If you´re like any help with your personal statement of purpose to get onto a great residency program, please let us know by email. Good luck.
RADIATION ONCOLOGY PERSONAL STATEMENT
It turns out that flat feet and bad toes can teach you a lot. Despite several years of dedication to ballet my hard work never really paid off in that field. I never starred in Swan Lake and was never invited to tour with the prestigious American Ballet Company. Yet, in many ways, those years of lessons, practices, successes and failures provide me with a meaningful context for the dynamics of the patient-oncologist relationship. The critical juxtaposition of intellect and empathy required of oncologists greatly resembles a balancing act—one in which high levels of scholastic achievement and equally high levels ofcompassion are necessary to earn the trust of the patient. In Radiation Oncology, I have witnessed these oft-competing character traits and developed a profound respect for those who skillfully achieve that balance and effectively treat the whole patient.
I was initially drawn to oncology through my research at Large University. As a research intern in molecular virology, I became increasingly interested in the role of proto-oncogenes in cancer. In my first year of medical school, my interests expanded to include the pathophysiology and treatment of human malignancies. Ultimately, however, it has been my work at St. Elsewhere Children’s Research Hospital that solidified my desire to become a radiation oncologist. While researching late effects of therapy for childhood cancers, I worked with [sounds more active than simply shadowed] many of the oncologists at the hospital. I was immediately fascinated by the ability of the radiation oncologists to form an individualized treatment plan by blending knowledge of the anatomy, pathology, histology, and stage of the disease with the patient’s treatment history and co-morbidities. As I watched an IMRT planning session for a patient with retinoblastoma, I knew how I wanted to practice medicine.

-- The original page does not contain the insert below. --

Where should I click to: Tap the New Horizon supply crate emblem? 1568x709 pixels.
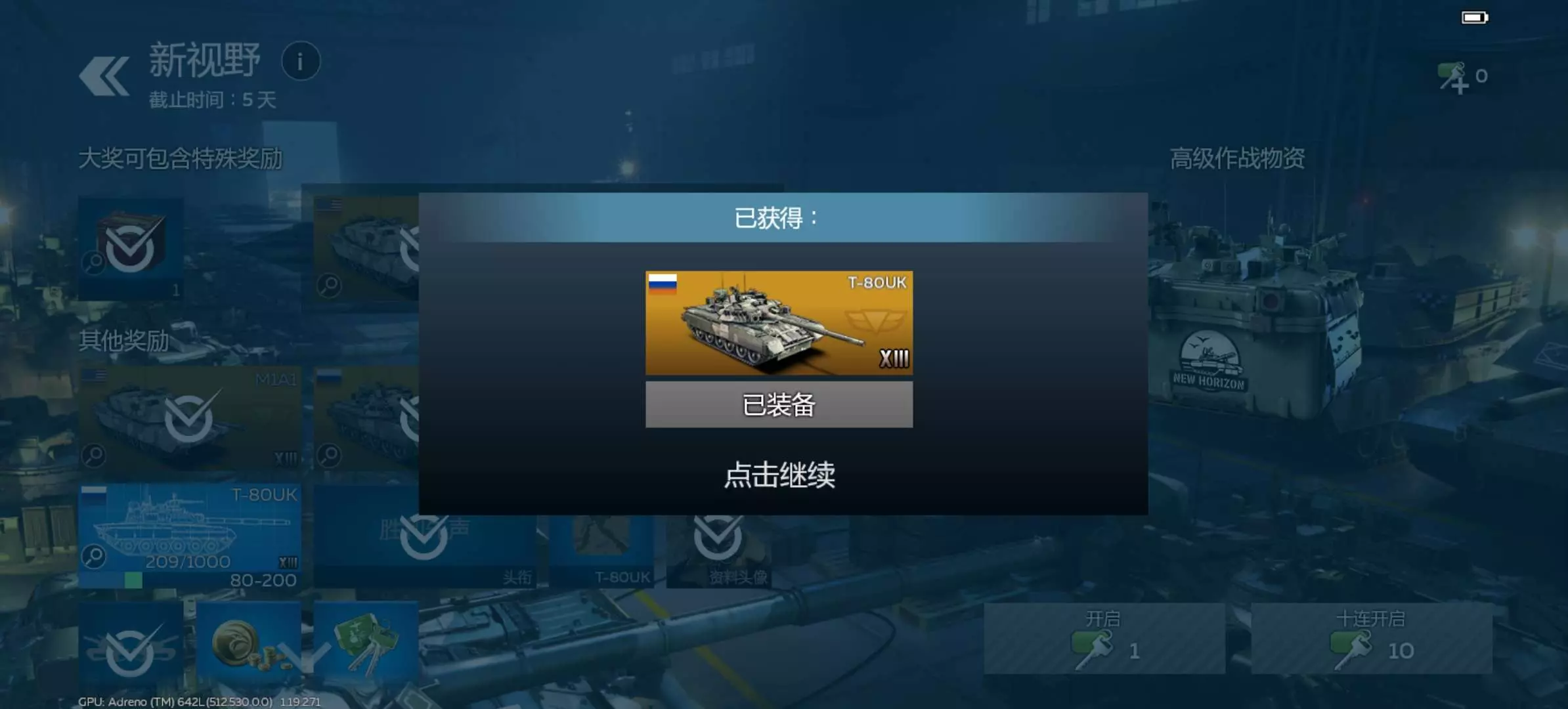tap(1209, 360)
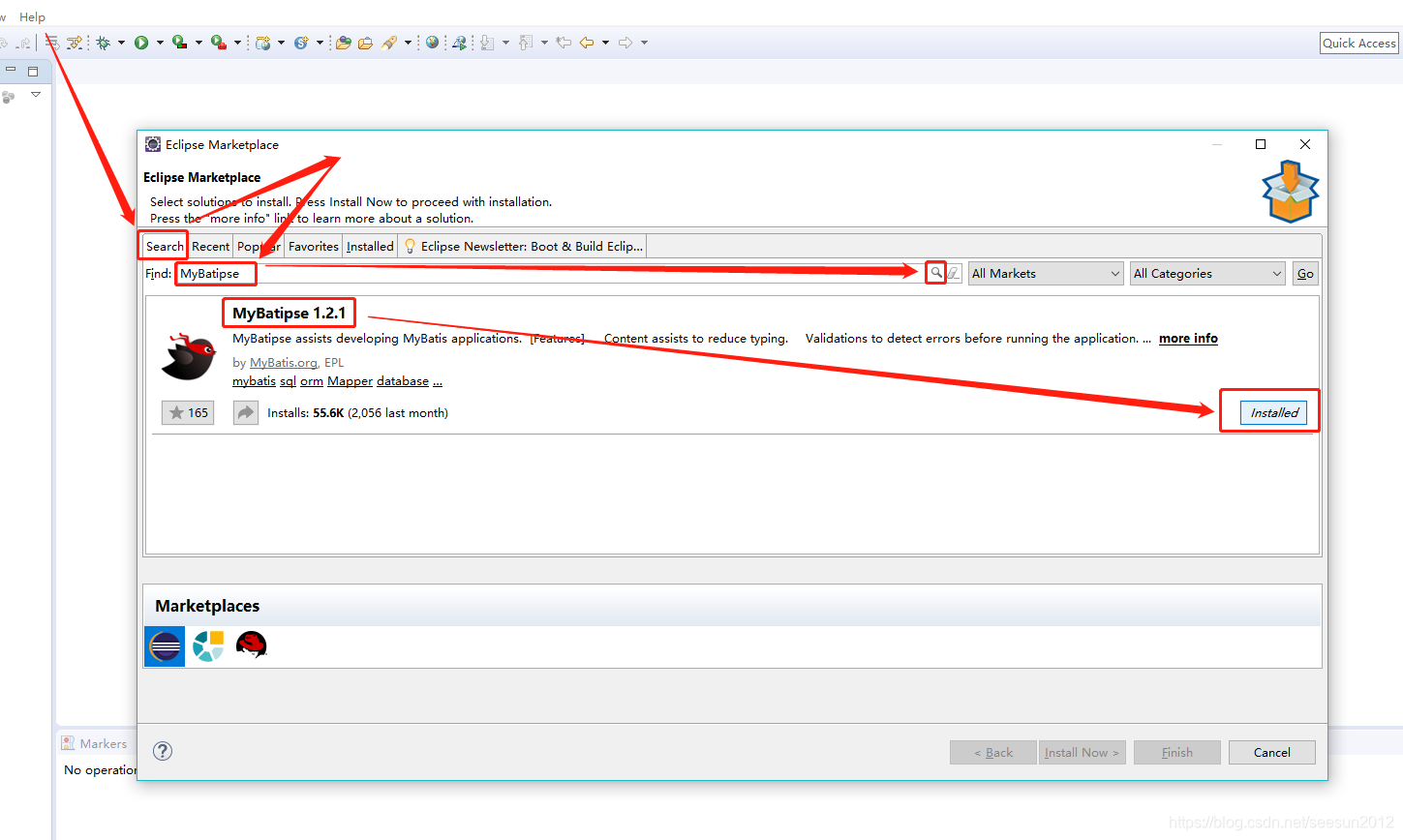Viewport: 1403px width, 840px height.
Task: Click the share arrow icon for MyBatipse
Action: [x=245, y=412]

Throughout my clinical years, I have continued my research at St. Elsewhere and have taken every opportunity to work with clinicians involved in all aspects of cancer treatment. Participation on Heme/Onc, BMT, and Gyn-Onc teams has allowed me to better appreciate the multi-discipline approach that is necessary for complete patient care. I particularly valued my time with a pain management team and local hospice organization. Working with both pediatric and adult hospice patients, I developed a new respect
for end-of-life issues as well as a desire to provide palliative care medicine. I became comfortable discussing not only treatment plans with patients, but also their anxieties, reservations, and hopes. Through my Radiation Oncology rotations at the Cancer Center and West University, I was exposed to a diversity of patients and diagnoses unmatched by my previous clinical experiences.The rotations provided an opportunity for me to participate in procedures ranging from intraoperative partial breast irradiation to Cyberknife for an AVM. I left each gratified to be part of a treatment modality that obtained surgeon-like accuracy with a comprehensive knowledge of cancer biology and basic science.
I chose Radiation Oncology because it is a specialty that balances the qualities I value most in a physician. It is an intellectually challenging discipline that requires a high level of independent thought and analysis as well as strong interpersonal skills. Experiences in both the arts and medicine have helped me develop the ability to think abstractly, pay strict attention to detail, and effectively communicate with both patients and colleagues. A radiation oncologist must integrate a broad base of clinical knowledge across organ systems with the technical innovations of radiation therapy. My academic and clinical performances indicate I am up to that challenge. Ultimately, both my dedication to intellectual development and warm bedside manner will enable me to be an integral component of a multi-discipline treatment team as well as provide compassionate care to my patients.